What can it be that directs ourselves if it’s not ourselves?
This has to be the detached observer, the “person”, the voice in us we spend so much time ignoring.
Time to recognize and tune in to this mysterious interlocutor no matter how inconvenient, how annoying they may be, challenging our assumptions, subverting our certainties and sowing doubt, positing alternatives we may not care to think of, whispering in our ear as if the susurrus of consciousness.
We need to listen to this insistent partner however inconvenient it may prove. It is they who will point us to how we might “direct” our self so that our self can then work to best effect.
Next. What then is this self?
An entity of many aspects.
Intuitive, practical, emotional, visceral, neural, enteric, intellectual. (Yes, forget the “overthinking” canard — the problem we face is under- even notthinking.) Mischievous, naive, experienced, inventive, visionary, practiced in filmmaking, with more to learn, questioning, exploring, selfless, selfish, shadow, childlike.
The self that receives messages from the material, the story, the characters, the film while weighing the counsel of those one trusts (and who may know us better than we know ourselves), of some one barely knows or even doesn’t know.
If that sounds like a committee of the self, it boils down to one thing:
Humanity. Not ego but our humanity — acculturated, raw, whole.

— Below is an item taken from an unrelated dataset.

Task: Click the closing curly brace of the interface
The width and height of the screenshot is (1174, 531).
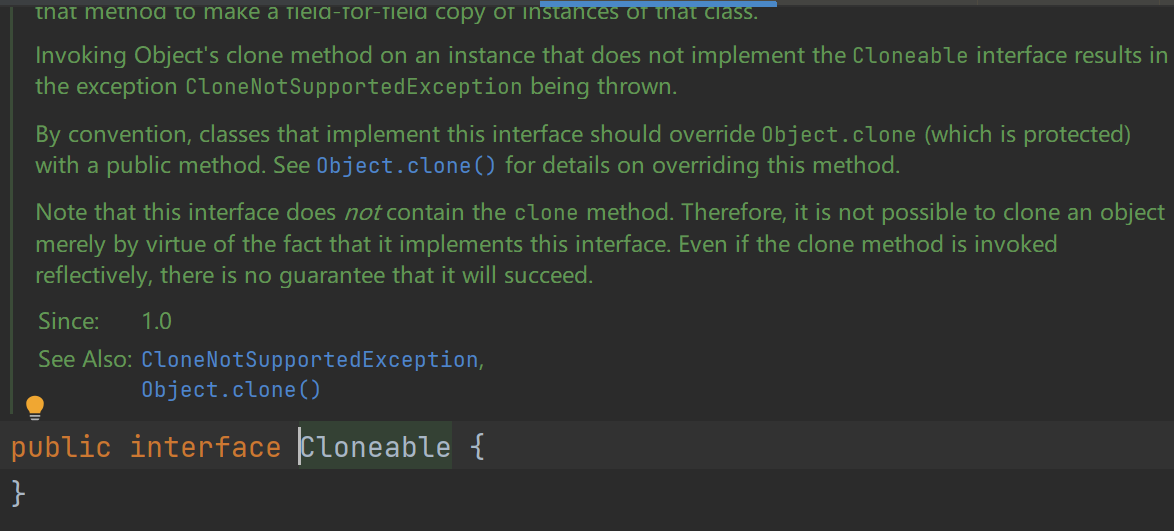Action: pos(19,494)
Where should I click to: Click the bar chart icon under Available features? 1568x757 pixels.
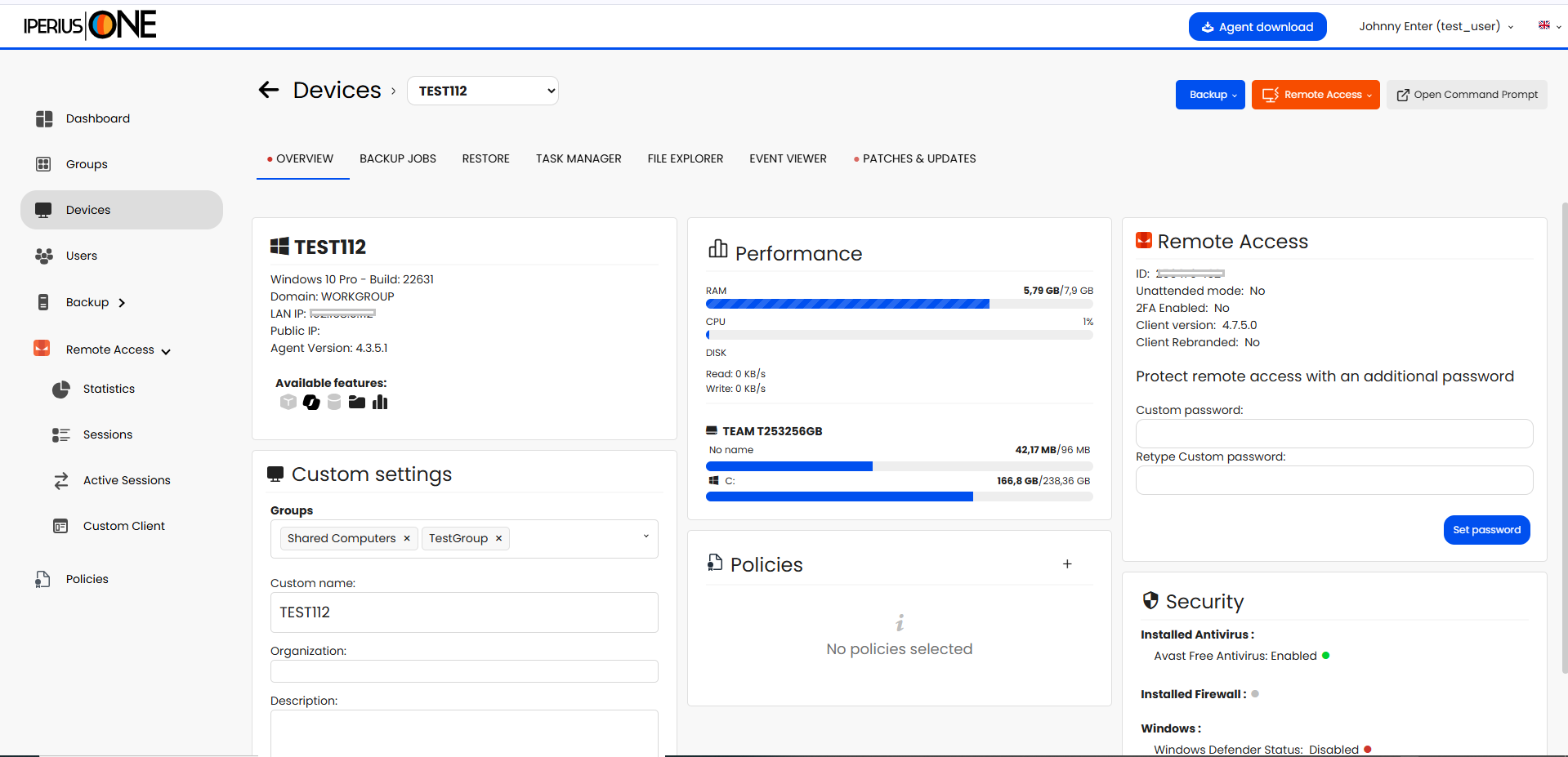380,403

In directing one’s self, one activates the resource of the self as a functional agent in the creative process.
In this process meanwhile, one needs retain an opening for the contribution of the universe and its unexpected challenges and gifts. For the chance happening — the unexpected problem encountered on a scout perhaps, on set or location that turns out to be a pointer to some better approach. One leaves also a portal for the input of the actor, the cinematographer, the editor, the creative team.
An undirected self on the other hand, confused, in denial, seeking praise, dreaming of fame and fortune has no ability to direct others or to direct the film.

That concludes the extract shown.